The quantity of records reflects the significance of the town and all kinds of administrative, ecclesiastical, legal, financial and judicial affairs which were conducted within its walls.
The earliest official records cover the administration of ecclesiastical and civilian affairs, and relate to the town itself, and the surrounding area that went with it. This consisted of open fields, upland pasture, woods and watercourses, all of which were regulated according to those who had rights and responsibilities. This information survives in the form of parish records created by the church; series of corporation, borough (urban) and rural district council records; and, from 1974, the records of Richmondshire District Council.
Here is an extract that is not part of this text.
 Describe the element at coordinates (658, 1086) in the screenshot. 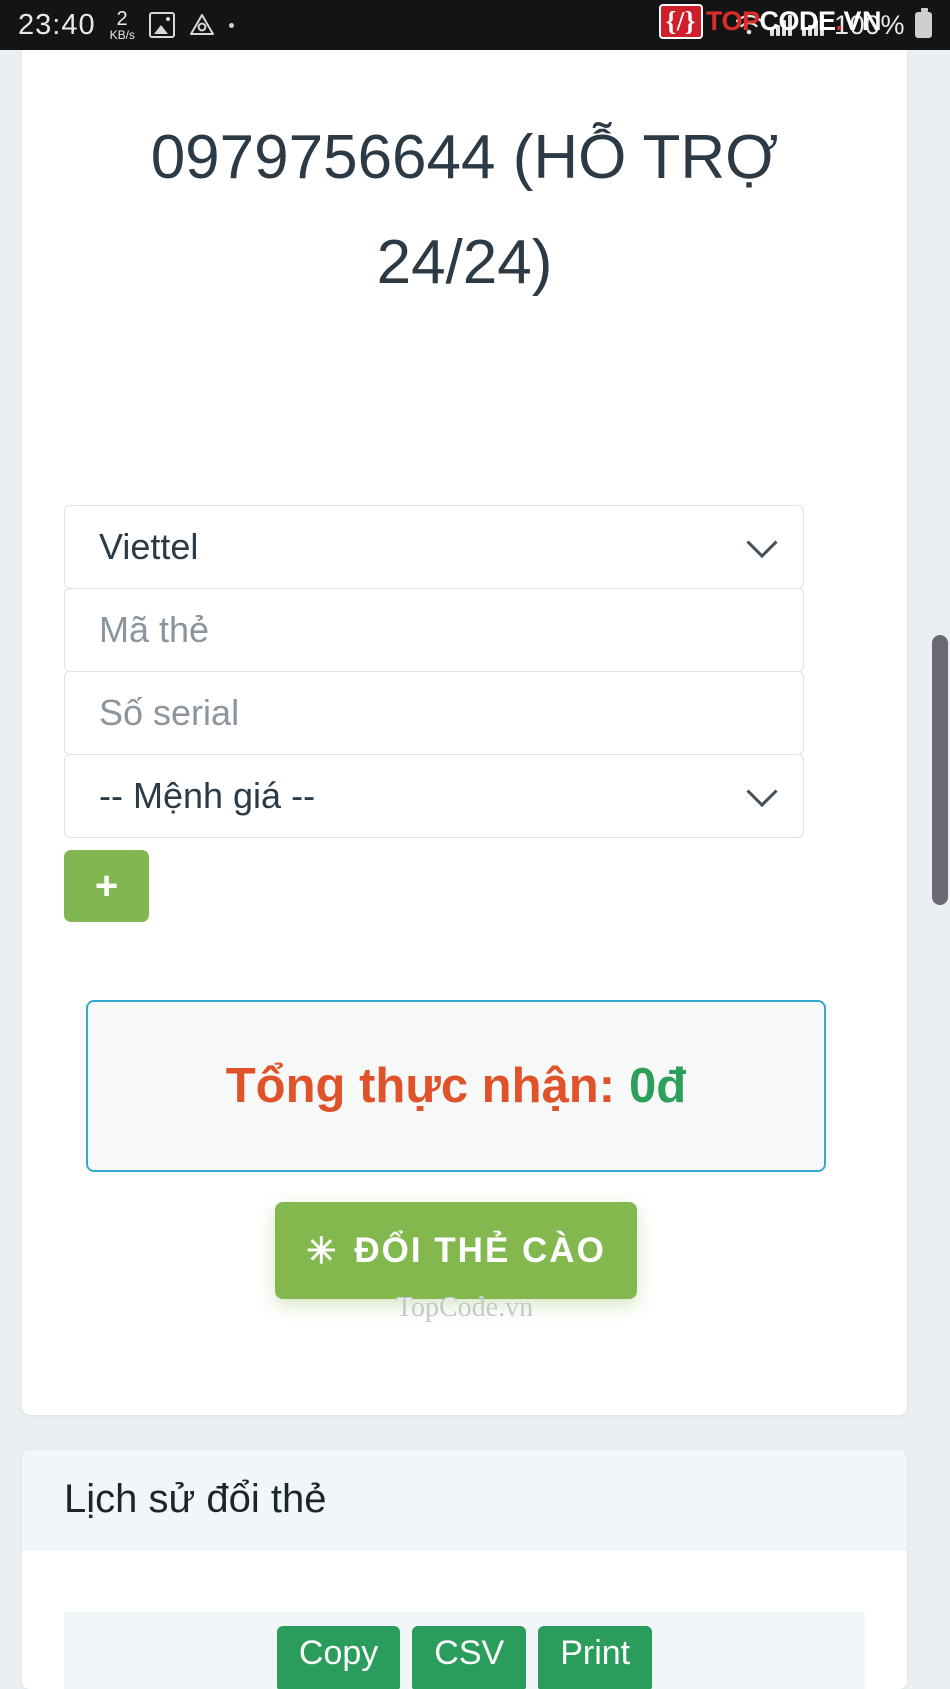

At the North Yorkshire County Record Office, we hold the very extensive archival collection of the Dundas family, for which our reference is ZNK. The bulk of the collection has been catalogued in some detail. The family’s connections with the Richmond area began in the 18th century, when Sir Lawrence Dundas purchased the Aske and Richmond estates in 1763. Much of the collection consists of title deeds and leases: the family purchased estates not just at Aske and Richmond but also in the eastern part of the North Riding, in the Loftus and Marske area usually known as Cleveland. As well as landed estates, the family had many business interests, and individual members had military, naval and political careers.
Richmond records can also be found in larger, county wide collections of the former North Riding of Yorkshire, such as the North Riding Quarter Sessions and the North Riding Register of Deeds.